Working in R

The arrow package in R opens a connection to a dataset without reading it into memory. Core functions from dplyr and some other packages are translated into Arrow, then executed in C++ to cut runtime by as much as 100x.

arrow also works nicely with duckdb, a database language that can work with even larger datasets. I occassionally send data to duckdb (using arrow::to_duckdb()) to run filters on large datasets, then bring it back with arrow::to_arrow() — no need to actually create a database.

In general, you should do as much processing as possible before pulling data into R. Be creative! Some functions you ordinarily use might not be translatable into Arrow — you might have to re-implement it with simple dplyr commands.

Opening Datasets with Arrow

A "dataset" is a collection of parquet files. To open a single-file dataset stored at path_to_data/my_data.parquet, run arrow::open_dataset("path_to_data").

This generalizes to a hive-partitioned dataset, like our T-MSIS TAF data. If you want to read every state's 2016 inpatient header, you can run arrow::open_dataset("/gpfs/milgram/pi/medicaid_lab/data/cms/ingested/TMSIS_taf/taf_inpatient_header/year=2016/"). Arrow will tell you that you opened a dataset with 52 files. Also notice that Arrow creates a column called state to reflect the partitioning. If you read every year and every state (with arrow::open_dataset("/gpfs/milgram/pi/medicaid_lab/data/cms/ingested/TMSIS_taf/taf_inpatient_header/")), Arrow would also create a year column.

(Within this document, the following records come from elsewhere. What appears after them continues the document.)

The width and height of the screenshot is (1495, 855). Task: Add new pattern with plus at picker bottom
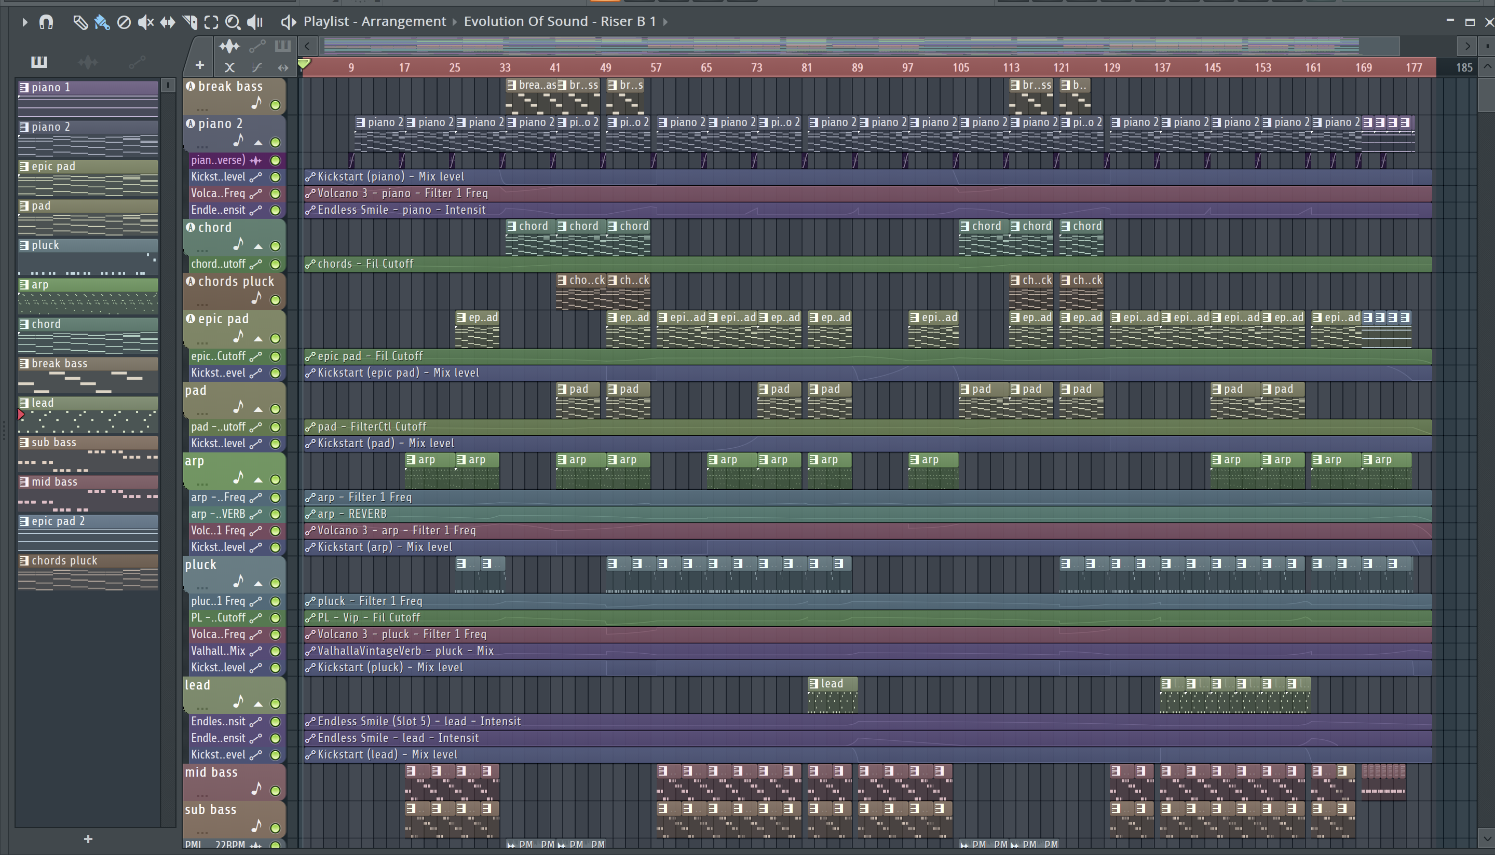[x=88, y=839]
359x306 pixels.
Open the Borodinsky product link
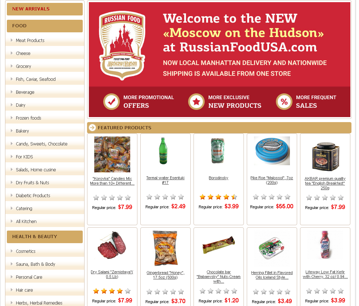[218, 178]
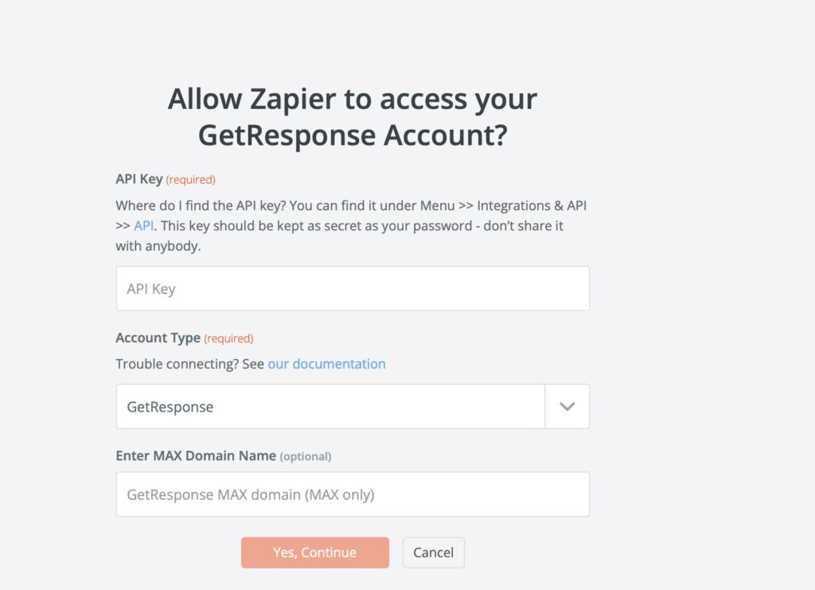
Task: Click the dropdown chevron arrow icon
Action: pos(567,407)
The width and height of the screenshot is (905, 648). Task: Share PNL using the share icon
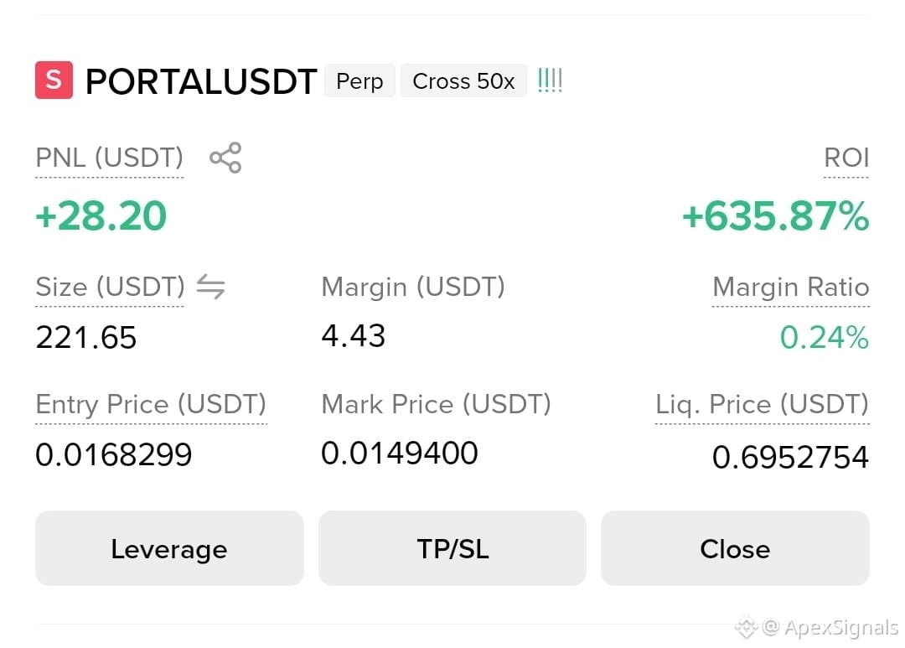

Sometimes opening a hive-partitioned dataset can cause some headaches. Suppose you have a character-type year column in each dataset already. If you run arrow::open_dataset("/gpfs/milgram/pi/medicaid_lab/data/cms/ingested/TMSIS_taf/taf_inpatient_header/"), Arrow will try to also add an integer year column, and you'll hit an error. If this happens, you can instead pass a vector of parquet files to arrow::open_dataset():

list.files("/gpfs/milgram/pi/medicaid_lab/data/cms/ingested/TMSIS_taf/taf_inpatient_header/",
           pattern = "*.parquet",
           full.names = TRUE,
           recursive = TRUE) |>
  arrow::open_dataset()

'Pivoting' in Arrow

tidyr::pivot_longer() is not yet available in Arrow. This can be disruptive, but you should be able to work around it. If your dataset isn't too large, do all the processing you can, pull the data into R, and pivot. However, if your dataset is still huge, you can manually pivot in Arrow.

Think about what a pivot does — it stacks multiple columns into one dataset. Suppose your dataset has columns ID, A, B, and C. If you want to stack columns A, B, and C, you can save three intermediate datasets with columns ID, name, and value, where name is "A" and value is the value from column A (and the same for B and C). Then, read those three files into a new dataset.

Anonymous Functions in Arrow

dplyr has a fantastic dplyr::across() function to let you run functions on multiple columns. This is implemented in Arrow, but only for named functions, i.e., you cannot pass an anonymous function. The workaround is easy — simply name your function!

# DOESN'T WORK

df |>
  dplyr::mutate(dplyr::across(some_columns, \(x) !is.na(x)))

# WORKS

not_is.na <- function(x) {
  !is.na(x)
}

df |>
  dplyr::mutate(dplyr::across(some_columns, not_is.na))

It seems a bit silly, but that's what works right now.

Other Tips and Tricks

Arrow enforces separate data types for int32 and int64. If your joins don't work, this could be why!
You can join a tibble into an Arrow dataset, but not the other way around.
You can't run dplyr::bind_rows() in Arrow. Instead, save each piece as a parquet file and open them together.